'''

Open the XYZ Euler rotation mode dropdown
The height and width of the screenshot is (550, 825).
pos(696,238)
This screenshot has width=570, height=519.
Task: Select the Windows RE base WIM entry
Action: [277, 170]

'''

▶ **STATED GOAL**:
Can you return all of the records above, line for line, with nothing altered?

▶ **PROBLEM SOLUTION**:
Open the XYZ Euler rotation mode dropdown
The height and width of the screenshot is (550, 825).
pos(696,238)
This screenshot has width=570, height=519.
Task: Select the Windows RE base WIM entry
Action: [277, 170]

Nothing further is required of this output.